I am new with the TIVO unit I just bought.

I have a philips HDR212 with version 1.3

I am using my TIVO for:
It was used for recording jumps from gymnastic persons and replay it to analyse the jump. I was also trying to put the video (cam) input from my TIVO, but the unit is still asking to call out and I am not able to put my cam video input on screen.

Question 1:
Why do I have to call out? I am not doing anything with TV channels.
What phone numbers do I have to program, because I live in the Netherlands and the unit is not able to call out (call busy). Area code's are only for US....?

Question 2:
How do I put my camera view on the screen

question 3:
do I have to upgrade the unit?

I hope someone can help me to solve this problem. I am used to work with a HD recorder but this is for me unusual that the unit must call out??

Greetings, Row


----------



## classicsat (Feb 18, 2004)

You need to run through guided setup at least.

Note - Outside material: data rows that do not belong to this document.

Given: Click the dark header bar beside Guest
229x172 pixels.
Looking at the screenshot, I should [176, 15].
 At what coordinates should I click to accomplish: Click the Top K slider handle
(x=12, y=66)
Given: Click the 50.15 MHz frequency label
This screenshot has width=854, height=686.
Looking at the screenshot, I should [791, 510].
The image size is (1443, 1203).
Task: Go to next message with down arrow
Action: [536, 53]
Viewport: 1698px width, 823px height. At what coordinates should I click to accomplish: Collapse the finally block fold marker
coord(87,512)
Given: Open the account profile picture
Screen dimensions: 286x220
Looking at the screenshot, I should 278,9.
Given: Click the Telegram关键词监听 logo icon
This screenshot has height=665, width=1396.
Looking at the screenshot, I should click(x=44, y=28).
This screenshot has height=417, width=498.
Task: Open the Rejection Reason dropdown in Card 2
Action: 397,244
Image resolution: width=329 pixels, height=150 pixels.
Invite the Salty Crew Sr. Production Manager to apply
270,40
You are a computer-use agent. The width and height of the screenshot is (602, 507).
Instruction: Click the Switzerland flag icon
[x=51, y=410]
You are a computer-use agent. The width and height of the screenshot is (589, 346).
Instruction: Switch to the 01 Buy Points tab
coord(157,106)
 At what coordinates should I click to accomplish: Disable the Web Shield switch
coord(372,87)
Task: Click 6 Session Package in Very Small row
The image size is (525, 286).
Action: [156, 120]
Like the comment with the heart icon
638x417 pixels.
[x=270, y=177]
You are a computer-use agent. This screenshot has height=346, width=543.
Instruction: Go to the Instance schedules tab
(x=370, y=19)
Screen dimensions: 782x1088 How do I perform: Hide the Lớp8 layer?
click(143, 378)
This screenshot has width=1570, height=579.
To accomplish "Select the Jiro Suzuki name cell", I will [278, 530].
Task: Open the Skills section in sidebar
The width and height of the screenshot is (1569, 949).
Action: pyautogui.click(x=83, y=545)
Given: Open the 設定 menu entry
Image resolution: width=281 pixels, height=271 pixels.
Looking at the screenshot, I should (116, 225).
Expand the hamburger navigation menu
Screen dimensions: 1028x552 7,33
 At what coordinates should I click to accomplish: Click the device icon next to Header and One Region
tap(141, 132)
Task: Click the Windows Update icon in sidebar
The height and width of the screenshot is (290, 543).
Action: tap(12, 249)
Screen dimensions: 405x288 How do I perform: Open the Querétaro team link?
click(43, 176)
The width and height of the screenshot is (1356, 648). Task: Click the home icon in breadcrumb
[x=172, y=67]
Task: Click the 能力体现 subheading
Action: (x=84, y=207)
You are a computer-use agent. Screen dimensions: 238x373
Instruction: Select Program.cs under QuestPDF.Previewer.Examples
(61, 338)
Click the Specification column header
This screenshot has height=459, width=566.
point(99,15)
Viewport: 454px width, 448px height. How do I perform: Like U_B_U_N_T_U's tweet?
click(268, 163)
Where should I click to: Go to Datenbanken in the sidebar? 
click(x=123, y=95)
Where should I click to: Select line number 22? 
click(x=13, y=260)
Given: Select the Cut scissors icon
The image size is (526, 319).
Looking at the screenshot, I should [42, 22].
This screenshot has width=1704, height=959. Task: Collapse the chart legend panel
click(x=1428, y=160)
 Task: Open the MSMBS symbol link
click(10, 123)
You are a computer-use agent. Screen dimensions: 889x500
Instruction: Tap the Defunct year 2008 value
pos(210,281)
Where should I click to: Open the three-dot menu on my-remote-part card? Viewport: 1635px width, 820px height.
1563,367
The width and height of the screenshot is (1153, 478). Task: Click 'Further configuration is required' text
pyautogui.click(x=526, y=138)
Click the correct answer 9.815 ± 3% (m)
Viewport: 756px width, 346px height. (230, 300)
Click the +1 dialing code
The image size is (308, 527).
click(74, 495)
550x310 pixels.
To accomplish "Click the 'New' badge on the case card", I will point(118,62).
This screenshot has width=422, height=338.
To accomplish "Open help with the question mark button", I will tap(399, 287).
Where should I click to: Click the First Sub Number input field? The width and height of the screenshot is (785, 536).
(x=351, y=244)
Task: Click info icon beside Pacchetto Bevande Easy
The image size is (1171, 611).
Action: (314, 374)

Get a 3.0 software image and install it to the machine, then use Serial PPP to connect it to the TiVo service. Or just get a TiVo image pre set up for a box based service, which you can set the input to composite.


----------



## dros (May 15, 2010)

Thanks for you reply,

Where can I get a image pre setup and how can I put it on the HD?.

I do not have a cd drive or USB on the unit.

I was wondering, if I have a tel number to dial in, and let it download 3.0. Is it then possible to set it to video input?


----------



## dros (May 15, 2010)

Is there a possability to connect my composite as a input (switch over to video input) with this version?.
I read about some back-door possabilities. Is there also some availlable for this version?.
The only thing I want is my camera a input.

Why want the TIVO unit to call out??


----------



## lessd (Jan 23, 2005)

dros said:


> Thanks for you reply,
> 
> Where can I get a image pre setup and how can I put it on the HD?.
> 
> ...


I don't think you can get any software for your TiVo that would not require a full clear and delete all, if so you already have the image you need, you do have to call in to set up the TiVo for and external input BUT I don't know if that call will be a catch 22 for you as TiVo, not seeing any service, will make your TiVo a door stop.
A TiVo can not be set up without calling home (unless your talking about theft of service that can't be discussed on this form)


----------



## classicsat (Feb 18, 2004)

If you have a real POTS telephone line, you can have the TiVo call home with that (assuming its modem still works). TiVo needs to call out for initial setup, or to change source type.

See the upgrade sub-forum to learn how to obtain and apply an image to your TiVo.


----------